No matter what you might think, I’m really not happy about this, since I’m a GE stock-holder. It seems that GE posted rather weak earnings, and its stock price plunged 12.8% today, dragging the Dow itself down 256 points. From the Wall Street Journal:
The conglomerate has significant presence overseas and was thought to be somewhat resilient to a slowdown in the U.S. economy, but it posted earnings well below analysts’ expectations, a near unheard-of outcome for a company renowned for posting profits at or above Wall Street forecasts. GE also cut its 2008 earnings outlook.
The decline in GE shares was the worst in percentage terms since the 1987 market crash. The drop erased about $47 billion in market capitalization.
Mike Thompson, research director at Thomson Financial, which tracks earnings data, called GE’s report “startling,” underscoring both the seriousness of the economy’s problems and the extent to which analysts’ profit expectations remain far too rosy.
WAH! $47 BILLION! Up in smoke, just like that. Ah, what I could have done with $47 Billion. Or $47 million, for that matter. C’mon, guys, let’s pick up the pieces and get back to work. GE has a larger GNP than many small countries, so I’m sure they will survive this painful episode. Let it be known that I’m at GE’s beck and call should they need whatever help and advice I can muster. AuntMinnie.com reports that GE Healthcare didn’t do so well, either:
A lackluster U.S. economy and continued regulatory shipping restrictions on its surgical supplies business adversely affected revenues and profits at GE Healthcare in the first quarter of 2008. For the period (end-March 31), revenues for the Chalfont St. Giles, U.K.-based vendor dipped slightly to $3.88 billion, compared with $3.89 billion in the first quarter of 2007. Profit decreased to $528 million, compared with $637 million in the same quarter a year ago.

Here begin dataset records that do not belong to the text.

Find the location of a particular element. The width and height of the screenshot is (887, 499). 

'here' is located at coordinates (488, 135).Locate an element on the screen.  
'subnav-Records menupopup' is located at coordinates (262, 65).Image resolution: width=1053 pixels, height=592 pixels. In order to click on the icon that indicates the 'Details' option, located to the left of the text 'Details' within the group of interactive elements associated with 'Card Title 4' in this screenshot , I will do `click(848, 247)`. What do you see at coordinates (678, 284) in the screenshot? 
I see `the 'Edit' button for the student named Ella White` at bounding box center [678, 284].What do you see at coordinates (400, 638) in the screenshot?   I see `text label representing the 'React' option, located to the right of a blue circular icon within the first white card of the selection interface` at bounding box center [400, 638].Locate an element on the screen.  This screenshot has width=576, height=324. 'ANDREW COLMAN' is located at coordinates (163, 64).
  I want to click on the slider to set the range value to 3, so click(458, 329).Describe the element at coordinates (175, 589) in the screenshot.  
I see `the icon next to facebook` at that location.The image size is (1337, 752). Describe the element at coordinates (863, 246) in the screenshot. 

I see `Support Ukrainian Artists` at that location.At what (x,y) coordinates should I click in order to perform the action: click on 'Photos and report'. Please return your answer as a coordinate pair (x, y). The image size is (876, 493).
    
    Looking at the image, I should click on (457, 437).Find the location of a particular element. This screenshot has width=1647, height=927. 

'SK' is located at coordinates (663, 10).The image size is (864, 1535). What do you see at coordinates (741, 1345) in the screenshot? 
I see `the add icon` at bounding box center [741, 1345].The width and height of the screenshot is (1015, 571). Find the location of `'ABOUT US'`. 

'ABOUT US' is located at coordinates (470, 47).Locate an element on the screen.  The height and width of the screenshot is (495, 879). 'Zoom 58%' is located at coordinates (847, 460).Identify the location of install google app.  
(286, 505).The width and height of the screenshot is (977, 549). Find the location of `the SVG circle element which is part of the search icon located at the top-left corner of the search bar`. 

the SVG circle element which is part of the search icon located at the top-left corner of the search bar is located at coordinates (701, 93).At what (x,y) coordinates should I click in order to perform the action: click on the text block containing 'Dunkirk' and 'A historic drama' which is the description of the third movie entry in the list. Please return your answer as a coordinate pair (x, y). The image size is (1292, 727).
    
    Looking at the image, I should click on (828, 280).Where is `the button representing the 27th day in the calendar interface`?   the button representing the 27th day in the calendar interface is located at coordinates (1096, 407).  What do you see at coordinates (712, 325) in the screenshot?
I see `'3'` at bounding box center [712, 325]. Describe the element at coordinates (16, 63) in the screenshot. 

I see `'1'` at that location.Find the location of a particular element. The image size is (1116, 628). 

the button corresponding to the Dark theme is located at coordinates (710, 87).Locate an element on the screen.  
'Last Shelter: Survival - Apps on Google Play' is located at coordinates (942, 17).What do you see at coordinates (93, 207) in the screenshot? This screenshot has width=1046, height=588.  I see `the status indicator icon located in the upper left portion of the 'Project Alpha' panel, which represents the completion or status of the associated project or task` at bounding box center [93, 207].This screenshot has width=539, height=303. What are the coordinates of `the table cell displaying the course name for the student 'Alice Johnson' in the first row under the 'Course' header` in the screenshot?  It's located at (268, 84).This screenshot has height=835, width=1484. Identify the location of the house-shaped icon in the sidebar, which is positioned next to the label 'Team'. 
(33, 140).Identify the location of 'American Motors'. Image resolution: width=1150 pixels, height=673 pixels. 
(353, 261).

In its first-quarter financial report, parent company General Electric of Stamford, CT, noted that GE Healthcare was “impacted by a difficult U.S. environment” and cited the ongoing suspension of C-arm deliveries from its GE OEC Medical Systems unit as part of a consent decree with the U.S. Food and Drug Administration.
$500 million profit doesn’t sound so bad to me, but everything is relative, I guess.
A foundering GE means a foundering U.S. economy, and that is serious trouble for all of us. This is not good. Not at all. And I’m not kidding about that.